Harcèlement, atteintes et comportements sexistes sont largement passés sous silence dans le monde du livre. Parce qu’ils n’existent pas ? Hélas, non…

Comme l’actualité l’a largement montré : le milieu du livre n’est absolument pas épargné par les agissements de harcèlement et de violence sexiste et sexuelle. Mais ne nous voilons pas la face, les auteurs peuvent tout à la fois être victimes ou auteurs d’actes répréhensibles.

C’est bien l’ensemble de l’écosystème qui doit se saisir de ces questions, dans une démarche commune et transversale, à laquelle chacun (maisons d’édition, organisations de festivals, auteurs et autrices et autrices, etc.) devra apporter sa pierre

Il conviendrait notamment de mettre en place une cellule d’écoute et d’assistance dans le secteur de l’édition, de créer et faire appliquer des chartes de bonne conduite et des référents en salons, festivals.

Il faudrait également former les acteurs à la gestion des risques psychosociaux, et mettre en place un service dédié aux risques psychosociaux au sein de l’observatoire des métiers de la création préconisé précédemment (mesure 17).

Il conviendrait aussi d’adresser les questions sur le harcèlement moral et les violences psychologiques d’une manière générale afin de mettre à l’index et de combattre les comportements abusifs

Nous recommandons d’organiser des rencontres annuelles entre partenaires sociaux sur les questions de lutte contre les violences psychologiques, sexistes et sexuelles.
Au-delà des violences, ce sont les inégalités professionnelles entre les femmes et les hommes et la qualité de vie des individus dans leurs sphères professionnelles qui doivent être au cœur de nos discussions, et de nos réflexions collectives.
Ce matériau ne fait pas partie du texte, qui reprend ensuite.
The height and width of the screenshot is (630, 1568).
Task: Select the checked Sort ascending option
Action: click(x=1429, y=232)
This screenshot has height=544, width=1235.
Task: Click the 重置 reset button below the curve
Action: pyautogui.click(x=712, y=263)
Mesure 20 : Créer une carte professionnelle
d’artiste-auteur et autrice

Le saviez-vous ?

A défaut de critères clairs définissant la professionnalité des auteurs et autrices, ceux-là sont totalement invisibilisés. Une carte professionnelle leur permettrait d’être plus facilement identifié et d’obtenir la gratuité de certains services (musées, salons…).
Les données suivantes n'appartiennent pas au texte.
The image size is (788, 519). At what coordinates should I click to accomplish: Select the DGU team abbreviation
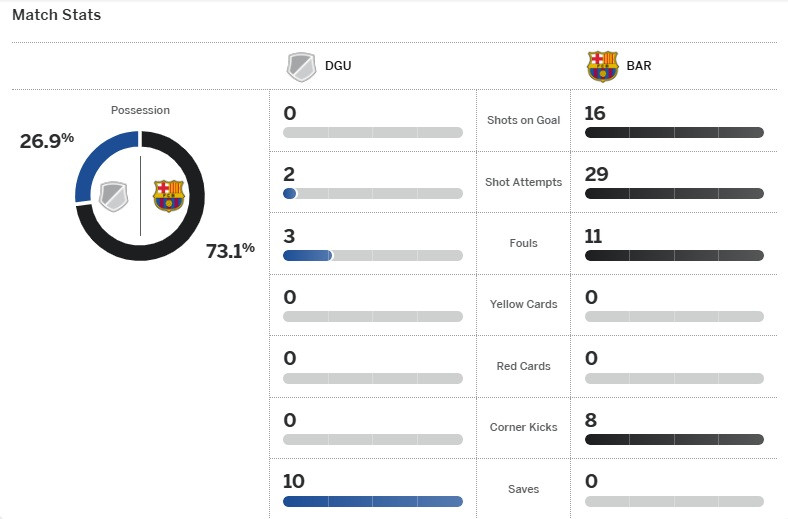point(338,66)
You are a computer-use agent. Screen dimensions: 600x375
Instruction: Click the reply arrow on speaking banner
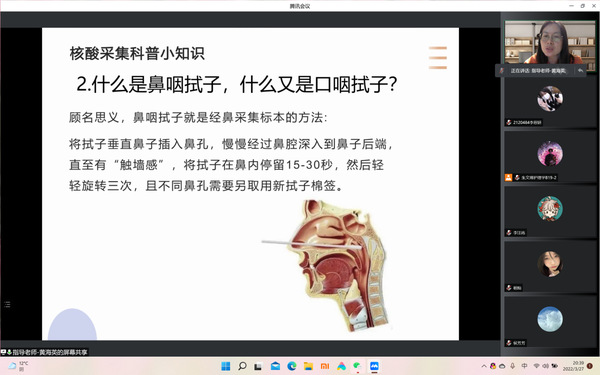point(580,71)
Les musées et bibliothèques d’aujourd’hui sont emplis des œuvres créées par les artistes. Et l’accès à ces œuvres est une nourriture nécessaire à tout artiste pour produire, aujourd’hui, les œuvres qui seront dans divers lieux culturels demain.
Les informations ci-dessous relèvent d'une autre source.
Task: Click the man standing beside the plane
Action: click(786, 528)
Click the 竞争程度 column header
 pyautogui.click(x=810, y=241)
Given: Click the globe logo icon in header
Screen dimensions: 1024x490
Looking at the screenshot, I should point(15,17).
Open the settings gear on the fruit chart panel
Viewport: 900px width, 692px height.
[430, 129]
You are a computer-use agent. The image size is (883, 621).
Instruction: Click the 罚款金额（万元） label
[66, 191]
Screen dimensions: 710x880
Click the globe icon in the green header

Nous recommandons, une fois le corps professionnel déterminé, de mettre en place une carte professionnelle à destination des auteurs et autrices, laquelle serait attribuée chaque année pour leur permettre d’accéder à la gratuité de certains services.

Mesure 21 : Maintenir les aides professionnelles pour lutter contre les effets de la crise sanitaire Covid 19

Le saviez-vous ?

Alors qu’elle a cotisé toute sa carrière, une autrice ne touche parfois ses indemnités maternités que 6 mois APRÈS la naissance de son enfant. alors qu’elle devrait être indemnisée dès le premier jour de son congé maternité.

Les raisons de ces difficultés sont multiples : défaut d’information des auteurs/autrices, difficulté de formation des agents… Cela concourt à faire de nos demandes de prestations sociales un parcours du combattant. Le problème de non-recours aux droits sociaux est très grave.

A cela s’ajoutent des difficultés de compréhension du régime fiscal qu’il conviendrait de régler… L’État et la Sécurité sociale doivent informer les auteurs et autrices au sujet de leurs droits et obligations en matière sociale et fiscale.

Nos interlocuteurs sont trop nombreux (Agessa, MDA, Urssaf Limousin, CPAM, CAF, IRCEC…), et souvent les principaux intéressés ne savent pas ce qu’ils doivent faire pour démarrer leur carrière et actionner les prestations sociales tout au long de celle-ci.

Cette complexité structurelle est à l’origine d’un trop grand manque de transparence et d’un défaut d’efficacité. Voilà pourquoi il faut mettre en place un guichet unique chargé de la gestion du régime de sécurité sociale des artistes-auteurs.

Ce guichet permettra de renseigner sur tous les sujets sociaux et fiscaux. Il guidera les auteurs/autrices dans leurs démarches et rendra l’accès aux droits sociaux effectif pour que les auteurs et autrices bénéficient enfin des prestations sociales pour lesquelles ils cotisent.

Nous recommandons la mise en place d’un guichet unique pour une information et un accompagnement efficace. Les agents et agentes prestataires devront recevoir une véritable formation aux questions sociales concernant les auteurs et autrices.